Conflicting data exists on the efficacy of antipsychotics for treatment of intensive care unit (ICU) delirium. The purpose of this study was to compare time to delirium resolution for ICU patients who were managed with and without antipsychotics.

Materials and methods:

This retrospective cohort evaluation included patients admitted to 12 ICUs at 5 sites over 5 weeks diagnosed with delirium. The primary outcome was time to delirium resolution. Secondary outcomes included ICU length of stay (LOS), mortality, discharge disposition and delirium redevelopment. A Cox proportional hazards model explored the relationship between covariates including antipsychotics and time to delirium resolution.

Results:

A total of 255 patients met inclusion criteria; 69 (27%) received antipsychotics.

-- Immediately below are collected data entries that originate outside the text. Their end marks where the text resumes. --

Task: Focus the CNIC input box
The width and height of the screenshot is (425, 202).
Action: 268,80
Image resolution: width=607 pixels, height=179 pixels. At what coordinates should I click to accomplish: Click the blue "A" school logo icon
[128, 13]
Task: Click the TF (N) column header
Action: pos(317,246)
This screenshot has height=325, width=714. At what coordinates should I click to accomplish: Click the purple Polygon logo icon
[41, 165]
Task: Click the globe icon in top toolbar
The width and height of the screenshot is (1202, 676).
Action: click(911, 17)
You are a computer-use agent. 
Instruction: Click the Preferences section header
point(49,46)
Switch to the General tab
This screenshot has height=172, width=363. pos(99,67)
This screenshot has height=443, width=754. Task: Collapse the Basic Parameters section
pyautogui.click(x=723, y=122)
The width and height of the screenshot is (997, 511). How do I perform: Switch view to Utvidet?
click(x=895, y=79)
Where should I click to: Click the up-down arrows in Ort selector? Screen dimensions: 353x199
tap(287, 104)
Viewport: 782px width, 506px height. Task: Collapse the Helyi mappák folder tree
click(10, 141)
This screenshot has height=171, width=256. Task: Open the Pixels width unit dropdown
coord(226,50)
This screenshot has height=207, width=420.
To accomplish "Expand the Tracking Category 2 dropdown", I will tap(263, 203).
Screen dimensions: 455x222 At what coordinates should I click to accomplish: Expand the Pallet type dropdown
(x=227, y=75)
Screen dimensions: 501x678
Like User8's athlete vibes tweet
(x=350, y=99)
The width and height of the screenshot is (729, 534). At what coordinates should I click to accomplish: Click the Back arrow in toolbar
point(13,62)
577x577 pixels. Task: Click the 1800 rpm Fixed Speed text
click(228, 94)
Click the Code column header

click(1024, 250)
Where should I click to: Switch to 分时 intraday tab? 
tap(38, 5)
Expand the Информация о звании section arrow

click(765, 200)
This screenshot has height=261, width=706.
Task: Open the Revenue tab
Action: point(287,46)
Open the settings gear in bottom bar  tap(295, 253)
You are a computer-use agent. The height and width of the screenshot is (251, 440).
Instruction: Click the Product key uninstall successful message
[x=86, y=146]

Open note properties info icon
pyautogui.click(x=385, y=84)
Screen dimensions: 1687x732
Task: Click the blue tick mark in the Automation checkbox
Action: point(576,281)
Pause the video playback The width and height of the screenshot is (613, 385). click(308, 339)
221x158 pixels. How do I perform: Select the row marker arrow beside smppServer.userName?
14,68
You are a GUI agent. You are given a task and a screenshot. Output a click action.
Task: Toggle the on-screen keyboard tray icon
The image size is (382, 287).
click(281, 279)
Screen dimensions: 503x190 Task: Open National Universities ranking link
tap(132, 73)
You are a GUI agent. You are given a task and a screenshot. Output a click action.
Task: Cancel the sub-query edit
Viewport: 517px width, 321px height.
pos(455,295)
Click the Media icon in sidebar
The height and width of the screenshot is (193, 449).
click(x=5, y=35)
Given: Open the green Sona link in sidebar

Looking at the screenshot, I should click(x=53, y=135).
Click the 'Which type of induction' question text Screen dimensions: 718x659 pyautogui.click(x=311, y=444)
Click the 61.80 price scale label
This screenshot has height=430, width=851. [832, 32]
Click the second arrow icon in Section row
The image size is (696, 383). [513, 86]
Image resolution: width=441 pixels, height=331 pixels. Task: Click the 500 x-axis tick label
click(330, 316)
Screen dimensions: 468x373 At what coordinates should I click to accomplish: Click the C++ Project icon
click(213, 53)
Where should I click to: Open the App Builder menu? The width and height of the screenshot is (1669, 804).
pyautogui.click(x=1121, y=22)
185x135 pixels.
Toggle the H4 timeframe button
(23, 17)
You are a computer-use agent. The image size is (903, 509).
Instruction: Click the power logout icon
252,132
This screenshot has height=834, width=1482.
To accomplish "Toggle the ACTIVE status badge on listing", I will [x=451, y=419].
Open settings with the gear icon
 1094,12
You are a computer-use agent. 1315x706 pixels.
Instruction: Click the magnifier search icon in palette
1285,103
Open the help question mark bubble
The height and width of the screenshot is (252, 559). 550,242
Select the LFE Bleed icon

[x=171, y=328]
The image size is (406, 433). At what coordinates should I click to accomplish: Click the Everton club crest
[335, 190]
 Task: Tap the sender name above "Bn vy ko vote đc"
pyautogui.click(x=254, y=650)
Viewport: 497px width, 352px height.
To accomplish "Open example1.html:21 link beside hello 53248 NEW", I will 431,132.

In the antipsychotic group, time to resolution of delirium was longer (Median: 36 hours vs. 13 hours, p < 0.001) and ICU LOS was longer (Median: 5.9 days vs. 3.8 days, p = 0.005), but there were no differences in mortality or discharge disposition. Patients who used antipsychotics (HR = 0.512; 95% CI: 0.276–0.952) and received mechanical ventilation (HR = 0.381; 95% CI: 0.217–0.669) had slower rate for time to delirium resolution.

Conclusions:

While the treatment of delirium with antipsychotics remains common, antipsychotics were not associated with a shorter time to resolution of delirium.